ABSTRACT Stroke burden is on the rise in rural regions of South America. We evaluated prevalence, pattern of subtypes and pathogenetic mechanisms underlying stroke in Atahualpa. In a three-phase epidemiologic study, suspected cases were detected by a door-to-door survey. Then, neurologists evaluated suspected cases and randomly selected negative persons, and confirmed patients underwent complementary exams. We found 20 stroke patients among 642 persons aged ≥ 40 years. Stroke prevalence was 31.15‰ that increased with age. Hypertensive arteriolopathy was the most likely mechanism underlying strokes (55% patients). Extracranial atherosclerotic lesions or cardiac sources of emboli were not found in any case.
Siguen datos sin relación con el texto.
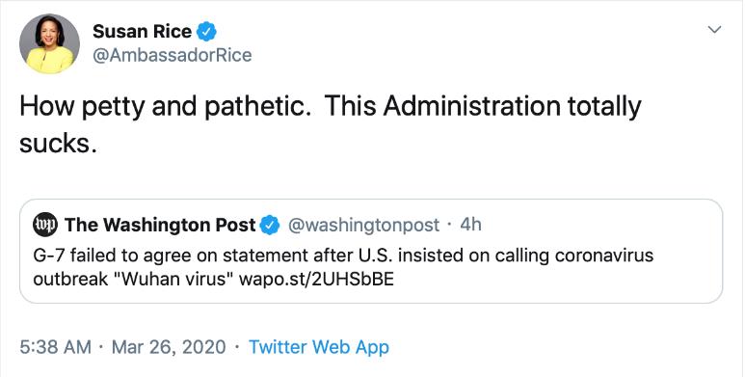Visit the @AmbassadorRice handle
This screenshot has width=745, height=377.
click(172, 55)
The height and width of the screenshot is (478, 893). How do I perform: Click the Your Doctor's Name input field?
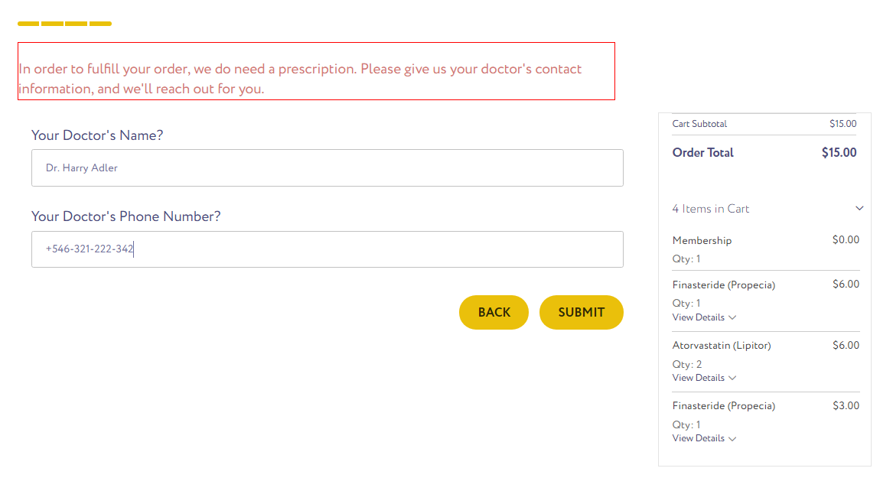[x=328, y=167]
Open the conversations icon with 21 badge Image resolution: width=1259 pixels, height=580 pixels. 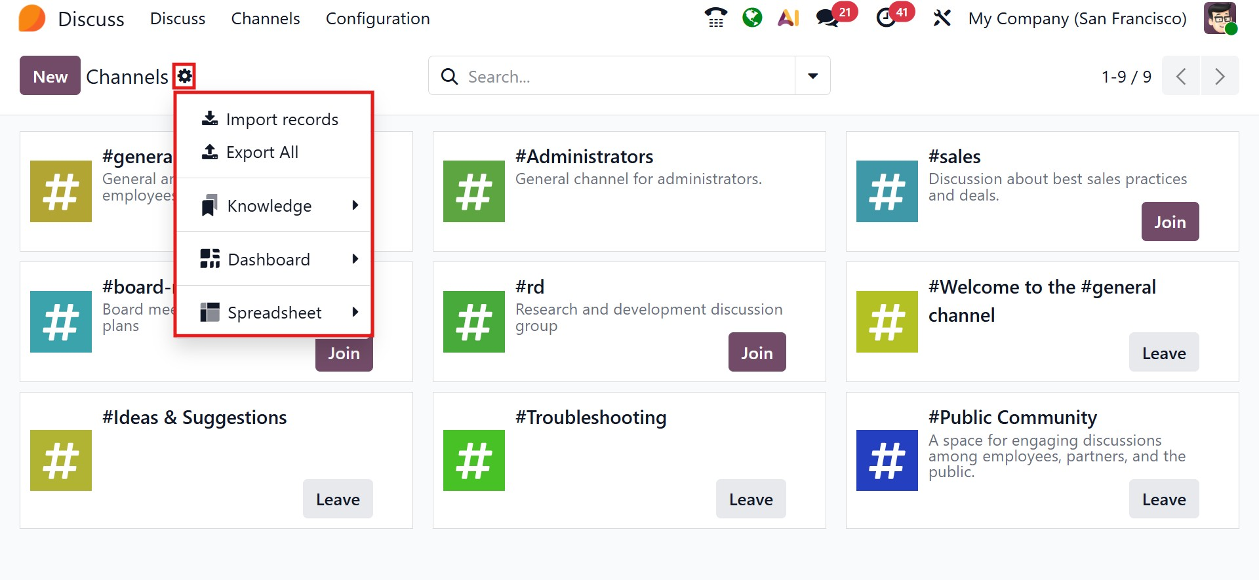pyautogui.click(x=828, y=18)
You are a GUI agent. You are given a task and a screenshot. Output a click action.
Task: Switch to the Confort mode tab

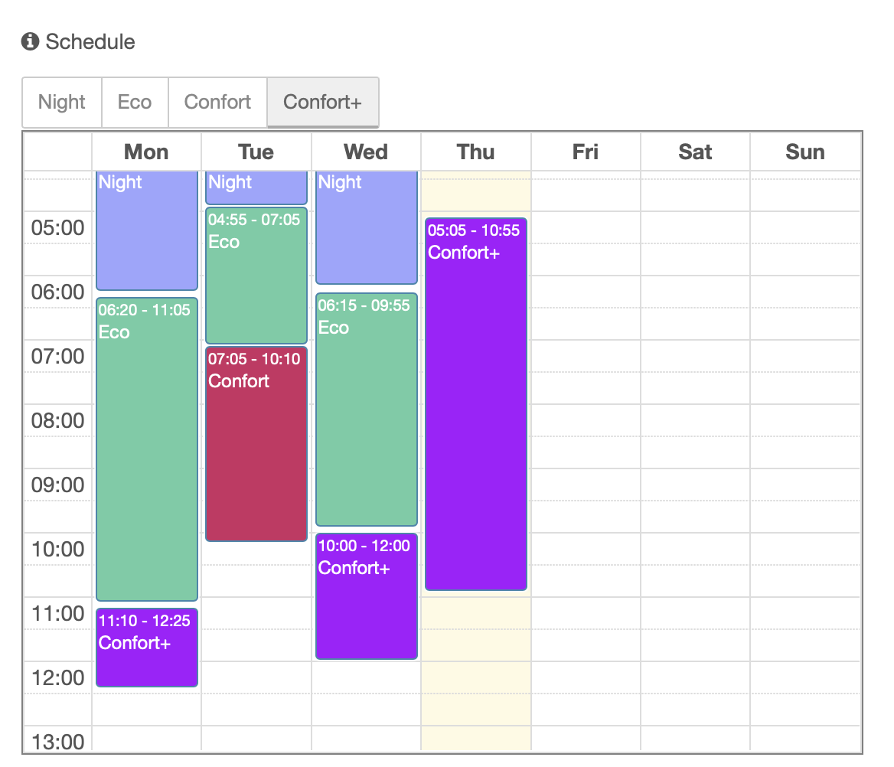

Comparison of our findings with a previous survey performed in the same village showed an alarming increase in stroke prevalence (from 14.08‰ in 2003 to 31.15‰ in 2012, p=0.03). Thereafter, we conducted an incidence study. For this, first-ever strokes occurring over four years were identified from yearly door-to-door surveys and other overlapping sources. Of 807 stroke-free individuals prospectively enrolled in the Atahualpa Project, follow-up was achieved in 718 (89%), contributing 2,499 years of follow-up (average 3.48±0.95 years). Stroke incidence rate was 2.97 per 100 person-years of follow-up (95% C.I.: 1.73-4.2), which increased to 4.77 (95% C.I.: 1.61-14.1) when only persons aged ≥57 years were considered. Poisson regression models, adjusted for relevant confounders, showed that high blood pressure (IRR: 5.24; 95% C.I.: 2.55-7.93) and severe edentulism (IRR: 5.06; 95% C.I.: 2.28-7.85) were the factors independently increasing stroke incidence. Stroke incidence in Atahualpa is comparable to that reported from the developed world. Besides age and high blood pressure, severe edentulism is a major factor independently predicting incident strokes.